The Richland Album: Hitching Rails

This is the law of time: for every hour we go on there is an hour that slips behind, so that for every bit of gain there is equal loss. In order to enter the future we must relinquish the past.

As each generation creates its own new version of America, the old way, the old style, passes into history, and as each wave of people takes the stage to witness a particular and unique new story, so it watches the putting away of sets and scenery and props from the play just concluded.

This series of photo essays takes a look at landmarks from the past that were once common and familiar components of the landscape to Richlanders long since passed on. A hundred and fifty years ago folks couldn’t really imagine a county without water-powered mills, without covered bridges, without livery stables. Today the only way you have to picture these sights is with our virtual Richland Album.

This collection of pages from the virtual album features Richland County’s hitching rails and hitching posts. For about half of the county’s history no business place could do without them if they wanted folks in carriages, wagons or on horseback to stop there and dismount.

They were a standard feature of every village and town until the decades when automobiles started parking where horses once idled.


MANSFIELD

This photo shows hitching rails on Diamond Street in front of the Richland County courthouse around 1888.

The Square in Mansfield also had about a hundred upright solitary hitching posts around its perimeter. Business owners around the Square were happy for the horse-drawn customers, but said the smell was driving city folk away. They wanted the horses parked a block away in a livery stable.

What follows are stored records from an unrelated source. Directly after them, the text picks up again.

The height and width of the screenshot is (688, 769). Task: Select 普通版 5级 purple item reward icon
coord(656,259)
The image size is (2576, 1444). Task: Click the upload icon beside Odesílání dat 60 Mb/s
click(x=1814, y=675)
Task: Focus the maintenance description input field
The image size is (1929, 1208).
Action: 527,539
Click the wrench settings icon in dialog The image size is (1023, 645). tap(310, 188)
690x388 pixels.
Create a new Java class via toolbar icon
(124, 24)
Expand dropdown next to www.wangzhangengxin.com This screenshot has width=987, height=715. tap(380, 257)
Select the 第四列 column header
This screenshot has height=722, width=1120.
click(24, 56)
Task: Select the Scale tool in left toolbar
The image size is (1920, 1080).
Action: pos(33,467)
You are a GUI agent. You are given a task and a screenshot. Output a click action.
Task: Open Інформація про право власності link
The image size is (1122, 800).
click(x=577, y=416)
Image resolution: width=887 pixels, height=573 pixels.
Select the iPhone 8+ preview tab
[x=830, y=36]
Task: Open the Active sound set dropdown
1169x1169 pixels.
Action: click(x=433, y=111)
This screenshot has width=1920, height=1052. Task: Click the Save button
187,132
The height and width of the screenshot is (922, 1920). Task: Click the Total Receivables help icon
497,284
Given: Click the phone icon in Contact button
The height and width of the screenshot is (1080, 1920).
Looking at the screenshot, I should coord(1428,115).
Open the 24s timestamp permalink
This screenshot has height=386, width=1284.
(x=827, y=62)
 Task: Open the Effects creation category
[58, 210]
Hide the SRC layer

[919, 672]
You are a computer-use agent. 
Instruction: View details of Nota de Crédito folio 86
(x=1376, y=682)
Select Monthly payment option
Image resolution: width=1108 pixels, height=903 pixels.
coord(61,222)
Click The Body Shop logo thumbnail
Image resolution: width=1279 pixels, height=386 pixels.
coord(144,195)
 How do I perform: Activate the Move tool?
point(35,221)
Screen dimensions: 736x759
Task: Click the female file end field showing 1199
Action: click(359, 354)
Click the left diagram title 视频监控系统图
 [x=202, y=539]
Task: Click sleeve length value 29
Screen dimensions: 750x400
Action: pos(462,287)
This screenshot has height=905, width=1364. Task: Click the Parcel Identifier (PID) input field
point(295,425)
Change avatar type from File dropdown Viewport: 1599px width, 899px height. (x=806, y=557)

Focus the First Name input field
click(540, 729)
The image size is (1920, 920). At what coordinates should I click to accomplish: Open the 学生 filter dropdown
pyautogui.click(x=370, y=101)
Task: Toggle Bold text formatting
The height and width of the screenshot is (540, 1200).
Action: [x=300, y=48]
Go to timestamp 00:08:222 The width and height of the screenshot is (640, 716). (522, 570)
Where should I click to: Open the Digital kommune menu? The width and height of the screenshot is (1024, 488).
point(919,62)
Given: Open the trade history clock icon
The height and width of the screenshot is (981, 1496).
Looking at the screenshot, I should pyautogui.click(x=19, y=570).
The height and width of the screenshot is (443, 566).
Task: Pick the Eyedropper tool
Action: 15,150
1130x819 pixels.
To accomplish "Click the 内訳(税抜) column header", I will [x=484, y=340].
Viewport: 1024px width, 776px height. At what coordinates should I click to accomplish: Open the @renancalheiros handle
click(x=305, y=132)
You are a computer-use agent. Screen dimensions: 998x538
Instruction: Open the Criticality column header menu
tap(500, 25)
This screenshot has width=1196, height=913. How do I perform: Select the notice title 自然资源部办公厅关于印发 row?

So one night when no one was looking all the hitching posts were mysteriously removed. The protests that ensued were epic.
In 1873 when this photo was taken there were hitching posts placed around the Square to keep folks from tying their horses to the fence. The photographer climbed onto the roof of his shop on North Park Street to document the old and the new courthouses.

PLYMOUTH

Downtown businessmen in Plymouth welcomed horse-drawn customers with two-tiered parking: heavy rails for wagons & rigs (below), and posts closer to the sidewalk for riders on single horses. (above)

SHILOH

In downtown Shiloh hitching rails were placed next to the Lutheran Church where today the parking spaces don’t require a tethering post.

LEXINGTON

Hitching rails in Lexington along Main Street (1880s) and the park (1909).

BELLVILLE

The hitching rails in Bellville ran clear through the business district and on past the park.

BUTLER

Hitching rails on both sides of Main Street in Butler around 1913. Some of the buildings seen above no longer exist after a major fire.

LUCAS

In this view of downtown Lucas (above) there are hitching rails on both sides of the street, and a substantial watering trough on the left to make horses even more welcome. A horse is hitched to the rail (below) next to the Charles building, that still stands on the corner.